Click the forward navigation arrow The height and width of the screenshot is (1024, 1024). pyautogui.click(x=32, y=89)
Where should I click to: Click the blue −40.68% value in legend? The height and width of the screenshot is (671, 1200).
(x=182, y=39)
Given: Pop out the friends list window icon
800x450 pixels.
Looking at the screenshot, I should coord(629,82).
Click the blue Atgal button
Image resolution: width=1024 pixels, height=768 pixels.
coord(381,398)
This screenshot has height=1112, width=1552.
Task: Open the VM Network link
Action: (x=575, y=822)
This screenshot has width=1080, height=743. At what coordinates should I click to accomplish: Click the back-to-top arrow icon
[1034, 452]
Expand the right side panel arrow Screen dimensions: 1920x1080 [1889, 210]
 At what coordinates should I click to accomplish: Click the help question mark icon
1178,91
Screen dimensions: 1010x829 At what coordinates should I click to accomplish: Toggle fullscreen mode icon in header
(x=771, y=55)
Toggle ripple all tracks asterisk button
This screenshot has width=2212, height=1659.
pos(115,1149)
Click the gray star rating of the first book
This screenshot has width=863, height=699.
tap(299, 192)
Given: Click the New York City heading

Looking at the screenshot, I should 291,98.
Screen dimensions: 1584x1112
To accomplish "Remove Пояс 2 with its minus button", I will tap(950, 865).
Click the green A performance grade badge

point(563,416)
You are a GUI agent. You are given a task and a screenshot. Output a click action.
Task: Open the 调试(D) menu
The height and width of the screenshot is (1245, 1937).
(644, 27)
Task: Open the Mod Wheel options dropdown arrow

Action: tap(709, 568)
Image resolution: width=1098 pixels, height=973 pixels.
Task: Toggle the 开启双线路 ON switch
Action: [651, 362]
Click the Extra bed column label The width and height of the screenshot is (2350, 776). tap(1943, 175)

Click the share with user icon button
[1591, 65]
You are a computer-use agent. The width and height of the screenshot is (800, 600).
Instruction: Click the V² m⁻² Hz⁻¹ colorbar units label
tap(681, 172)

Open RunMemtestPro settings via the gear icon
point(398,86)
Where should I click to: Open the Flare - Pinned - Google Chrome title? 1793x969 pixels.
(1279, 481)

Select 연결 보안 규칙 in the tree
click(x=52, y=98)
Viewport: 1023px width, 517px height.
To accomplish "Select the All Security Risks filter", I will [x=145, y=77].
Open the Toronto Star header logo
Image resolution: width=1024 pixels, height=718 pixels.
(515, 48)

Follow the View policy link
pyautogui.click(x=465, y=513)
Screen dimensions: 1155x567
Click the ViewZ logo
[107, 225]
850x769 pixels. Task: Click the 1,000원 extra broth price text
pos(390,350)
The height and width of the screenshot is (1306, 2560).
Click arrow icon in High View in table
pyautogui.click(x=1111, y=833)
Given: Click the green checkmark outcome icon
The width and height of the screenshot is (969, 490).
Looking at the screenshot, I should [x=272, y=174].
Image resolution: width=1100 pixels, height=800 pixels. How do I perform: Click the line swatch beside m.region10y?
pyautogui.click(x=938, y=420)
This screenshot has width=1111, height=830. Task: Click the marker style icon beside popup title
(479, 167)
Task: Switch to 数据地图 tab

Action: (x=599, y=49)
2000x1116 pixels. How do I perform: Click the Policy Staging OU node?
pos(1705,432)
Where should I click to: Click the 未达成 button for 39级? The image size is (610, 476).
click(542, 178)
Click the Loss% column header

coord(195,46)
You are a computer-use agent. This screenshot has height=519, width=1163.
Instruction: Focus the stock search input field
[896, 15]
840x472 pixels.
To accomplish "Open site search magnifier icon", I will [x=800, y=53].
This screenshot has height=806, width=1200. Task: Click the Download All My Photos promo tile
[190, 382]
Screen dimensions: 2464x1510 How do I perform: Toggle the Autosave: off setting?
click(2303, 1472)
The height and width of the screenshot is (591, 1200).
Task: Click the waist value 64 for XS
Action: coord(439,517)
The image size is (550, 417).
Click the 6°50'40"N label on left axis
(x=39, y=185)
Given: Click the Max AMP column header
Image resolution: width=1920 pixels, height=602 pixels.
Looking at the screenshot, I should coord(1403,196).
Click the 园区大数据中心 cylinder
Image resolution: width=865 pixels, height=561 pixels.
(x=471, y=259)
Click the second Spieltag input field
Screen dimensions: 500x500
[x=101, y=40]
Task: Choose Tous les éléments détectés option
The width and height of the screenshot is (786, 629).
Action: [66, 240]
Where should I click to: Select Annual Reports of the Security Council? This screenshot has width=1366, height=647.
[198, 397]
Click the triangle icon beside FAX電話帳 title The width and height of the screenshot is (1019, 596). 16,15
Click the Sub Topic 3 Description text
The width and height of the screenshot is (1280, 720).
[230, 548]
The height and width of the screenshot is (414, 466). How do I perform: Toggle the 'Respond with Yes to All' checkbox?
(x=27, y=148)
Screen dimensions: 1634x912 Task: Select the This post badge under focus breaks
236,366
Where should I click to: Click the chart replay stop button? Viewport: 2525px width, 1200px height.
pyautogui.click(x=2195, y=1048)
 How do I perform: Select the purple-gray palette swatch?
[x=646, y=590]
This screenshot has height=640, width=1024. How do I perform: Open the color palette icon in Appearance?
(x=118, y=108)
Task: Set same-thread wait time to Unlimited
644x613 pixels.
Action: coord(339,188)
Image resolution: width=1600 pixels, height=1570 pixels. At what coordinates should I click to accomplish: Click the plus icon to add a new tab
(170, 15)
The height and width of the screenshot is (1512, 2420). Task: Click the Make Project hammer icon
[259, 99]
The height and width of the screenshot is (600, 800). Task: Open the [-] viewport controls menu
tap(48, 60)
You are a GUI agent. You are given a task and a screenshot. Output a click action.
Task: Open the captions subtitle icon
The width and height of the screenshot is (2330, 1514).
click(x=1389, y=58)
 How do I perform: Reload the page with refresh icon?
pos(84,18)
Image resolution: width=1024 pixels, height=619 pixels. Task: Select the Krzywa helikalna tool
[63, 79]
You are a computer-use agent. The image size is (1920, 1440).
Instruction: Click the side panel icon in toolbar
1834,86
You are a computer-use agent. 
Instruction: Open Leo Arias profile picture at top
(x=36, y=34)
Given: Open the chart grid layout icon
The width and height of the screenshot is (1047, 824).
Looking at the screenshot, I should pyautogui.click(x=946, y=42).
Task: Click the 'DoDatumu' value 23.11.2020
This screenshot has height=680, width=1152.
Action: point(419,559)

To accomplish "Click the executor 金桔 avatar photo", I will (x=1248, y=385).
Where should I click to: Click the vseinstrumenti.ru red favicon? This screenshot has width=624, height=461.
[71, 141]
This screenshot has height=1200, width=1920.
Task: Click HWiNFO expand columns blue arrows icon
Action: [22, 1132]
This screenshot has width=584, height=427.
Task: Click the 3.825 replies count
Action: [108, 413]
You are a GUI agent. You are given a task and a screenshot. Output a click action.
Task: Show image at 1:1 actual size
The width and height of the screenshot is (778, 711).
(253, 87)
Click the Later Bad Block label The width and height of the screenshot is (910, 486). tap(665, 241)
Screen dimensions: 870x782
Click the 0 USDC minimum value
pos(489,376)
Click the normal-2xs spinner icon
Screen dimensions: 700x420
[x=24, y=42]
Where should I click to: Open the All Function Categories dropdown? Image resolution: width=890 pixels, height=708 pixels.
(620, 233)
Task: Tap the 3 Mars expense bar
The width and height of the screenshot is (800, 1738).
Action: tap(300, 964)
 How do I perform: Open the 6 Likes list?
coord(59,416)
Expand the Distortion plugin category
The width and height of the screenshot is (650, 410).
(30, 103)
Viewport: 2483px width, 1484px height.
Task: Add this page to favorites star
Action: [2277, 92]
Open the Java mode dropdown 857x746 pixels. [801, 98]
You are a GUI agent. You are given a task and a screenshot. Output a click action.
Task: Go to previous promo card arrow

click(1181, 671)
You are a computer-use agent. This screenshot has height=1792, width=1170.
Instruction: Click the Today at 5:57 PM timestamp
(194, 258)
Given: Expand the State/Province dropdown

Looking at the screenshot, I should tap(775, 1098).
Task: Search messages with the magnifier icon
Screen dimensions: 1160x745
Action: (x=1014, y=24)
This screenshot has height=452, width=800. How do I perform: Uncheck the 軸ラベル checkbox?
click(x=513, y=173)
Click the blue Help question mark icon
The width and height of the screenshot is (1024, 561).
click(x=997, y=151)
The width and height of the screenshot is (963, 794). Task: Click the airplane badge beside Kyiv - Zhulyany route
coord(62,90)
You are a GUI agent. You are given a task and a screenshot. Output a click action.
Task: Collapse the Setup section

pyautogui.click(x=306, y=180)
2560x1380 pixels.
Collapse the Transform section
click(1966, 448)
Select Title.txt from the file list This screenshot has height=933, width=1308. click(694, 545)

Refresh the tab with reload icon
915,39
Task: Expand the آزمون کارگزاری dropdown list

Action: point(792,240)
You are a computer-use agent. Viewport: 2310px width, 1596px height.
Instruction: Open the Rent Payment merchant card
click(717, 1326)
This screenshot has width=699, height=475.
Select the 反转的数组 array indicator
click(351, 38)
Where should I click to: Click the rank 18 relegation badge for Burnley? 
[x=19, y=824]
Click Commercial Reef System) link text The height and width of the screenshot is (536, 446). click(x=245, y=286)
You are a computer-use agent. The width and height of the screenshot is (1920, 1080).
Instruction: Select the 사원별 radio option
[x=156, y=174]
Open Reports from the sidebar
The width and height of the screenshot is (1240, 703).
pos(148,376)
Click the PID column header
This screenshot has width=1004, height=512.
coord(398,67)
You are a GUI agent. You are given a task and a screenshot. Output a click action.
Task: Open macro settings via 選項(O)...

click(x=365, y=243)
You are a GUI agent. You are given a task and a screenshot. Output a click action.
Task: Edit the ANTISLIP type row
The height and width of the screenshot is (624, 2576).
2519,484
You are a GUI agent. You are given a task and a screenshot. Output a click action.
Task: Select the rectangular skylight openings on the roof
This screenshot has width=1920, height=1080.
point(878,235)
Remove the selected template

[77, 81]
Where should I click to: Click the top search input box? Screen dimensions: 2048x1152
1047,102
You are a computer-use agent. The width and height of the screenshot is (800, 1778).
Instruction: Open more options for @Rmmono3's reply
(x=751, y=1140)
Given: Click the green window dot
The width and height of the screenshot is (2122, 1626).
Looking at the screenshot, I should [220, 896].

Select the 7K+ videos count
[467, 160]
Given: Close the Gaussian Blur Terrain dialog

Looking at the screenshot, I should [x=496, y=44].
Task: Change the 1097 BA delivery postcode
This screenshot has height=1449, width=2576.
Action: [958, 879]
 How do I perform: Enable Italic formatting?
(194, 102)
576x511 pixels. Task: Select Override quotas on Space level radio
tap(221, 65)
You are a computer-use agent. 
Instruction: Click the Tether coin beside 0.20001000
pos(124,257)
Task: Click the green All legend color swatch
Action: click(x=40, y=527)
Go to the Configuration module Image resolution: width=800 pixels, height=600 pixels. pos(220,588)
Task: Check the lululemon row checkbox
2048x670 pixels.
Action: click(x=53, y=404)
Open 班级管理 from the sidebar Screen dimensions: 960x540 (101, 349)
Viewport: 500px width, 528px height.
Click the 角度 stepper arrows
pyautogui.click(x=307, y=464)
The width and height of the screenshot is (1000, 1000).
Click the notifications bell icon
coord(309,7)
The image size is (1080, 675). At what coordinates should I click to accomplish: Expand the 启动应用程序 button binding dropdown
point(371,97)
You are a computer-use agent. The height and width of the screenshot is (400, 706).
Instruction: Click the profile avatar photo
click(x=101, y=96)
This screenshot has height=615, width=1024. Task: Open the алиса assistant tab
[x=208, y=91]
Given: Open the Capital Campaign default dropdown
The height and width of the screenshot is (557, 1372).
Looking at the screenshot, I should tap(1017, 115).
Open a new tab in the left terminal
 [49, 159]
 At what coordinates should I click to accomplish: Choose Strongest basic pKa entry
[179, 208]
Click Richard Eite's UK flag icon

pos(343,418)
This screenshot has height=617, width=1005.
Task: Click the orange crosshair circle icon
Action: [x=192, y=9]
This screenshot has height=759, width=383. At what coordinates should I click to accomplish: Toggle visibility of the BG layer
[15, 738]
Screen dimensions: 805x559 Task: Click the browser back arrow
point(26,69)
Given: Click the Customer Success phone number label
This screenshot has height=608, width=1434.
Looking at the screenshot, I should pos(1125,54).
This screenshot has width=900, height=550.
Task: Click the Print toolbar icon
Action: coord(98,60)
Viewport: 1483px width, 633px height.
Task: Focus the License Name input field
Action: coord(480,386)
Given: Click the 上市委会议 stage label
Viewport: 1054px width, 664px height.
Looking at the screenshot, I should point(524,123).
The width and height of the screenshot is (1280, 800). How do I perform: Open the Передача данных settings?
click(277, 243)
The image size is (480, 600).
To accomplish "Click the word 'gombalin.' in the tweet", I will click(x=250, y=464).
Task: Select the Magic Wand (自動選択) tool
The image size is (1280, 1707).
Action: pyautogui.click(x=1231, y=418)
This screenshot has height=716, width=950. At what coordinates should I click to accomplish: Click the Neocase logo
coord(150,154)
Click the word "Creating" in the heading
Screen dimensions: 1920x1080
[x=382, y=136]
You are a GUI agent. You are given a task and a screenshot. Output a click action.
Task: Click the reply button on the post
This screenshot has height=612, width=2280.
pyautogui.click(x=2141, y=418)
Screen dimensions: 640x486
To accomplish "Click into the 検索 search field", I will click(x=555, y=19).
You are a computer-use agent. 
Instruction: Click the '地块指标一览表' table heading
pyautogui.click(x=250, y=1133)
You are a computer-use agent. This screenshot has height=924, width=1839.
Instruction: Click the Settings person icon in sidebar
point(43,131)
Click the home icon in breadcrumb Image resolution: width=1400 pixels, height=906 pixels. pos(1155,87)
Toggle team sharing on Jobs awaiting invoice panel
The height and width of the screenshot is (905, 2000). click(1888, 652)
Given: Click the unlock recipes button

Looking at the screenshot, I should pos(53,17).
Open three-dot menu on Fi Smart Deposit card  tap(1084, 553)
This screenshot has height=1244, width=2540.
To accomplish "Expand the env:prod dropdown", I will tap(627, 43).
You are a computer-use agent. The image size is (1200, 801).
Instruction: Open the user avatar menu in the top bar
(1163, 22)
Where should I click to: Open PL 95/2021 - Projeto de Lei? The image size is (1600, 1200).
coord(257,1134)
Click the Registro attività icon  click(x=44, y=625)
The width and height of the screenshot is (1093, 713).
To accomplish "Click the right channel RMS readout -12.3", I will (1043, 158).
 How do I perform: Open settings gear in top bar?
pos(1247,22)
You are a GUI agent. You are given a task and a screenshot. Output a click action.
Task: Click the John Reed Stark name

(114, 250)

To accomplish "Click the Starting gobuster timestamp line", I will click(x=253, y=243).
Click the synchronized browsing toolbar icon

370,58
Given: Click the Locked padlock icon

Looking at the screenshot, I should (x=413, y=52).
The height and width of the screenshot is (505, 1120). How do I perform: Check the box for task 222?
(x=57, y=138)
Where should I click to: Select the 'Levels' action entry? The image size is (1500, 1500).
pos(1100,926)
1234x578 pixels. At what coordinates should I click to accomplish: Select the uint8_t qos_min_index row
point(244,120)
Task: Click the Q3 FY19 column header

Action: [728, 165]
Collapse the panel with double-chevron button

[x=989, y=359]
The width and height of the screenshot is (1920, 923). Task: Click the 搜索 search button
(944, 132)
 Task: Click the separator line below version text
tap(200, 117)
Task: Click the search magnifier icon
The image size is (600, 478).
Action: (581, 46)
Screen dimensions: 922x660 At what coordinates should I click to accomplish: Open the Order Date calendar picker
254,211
::::
- SET PROBLEM -
Reproduce word for word the lines from the one containing "is (800, 600)." through the one containing "point(398,86)", both included.

- EXERCISE ANSWER -
You are a computer-use agent. The width and height of the screenshot is (800, 600).
Instruction: Click the V² m⁻² Hz⁻¹ colorbar units label
tap(681, 172)

Open RunMemtestPro settings via the gear icon
point(398,86)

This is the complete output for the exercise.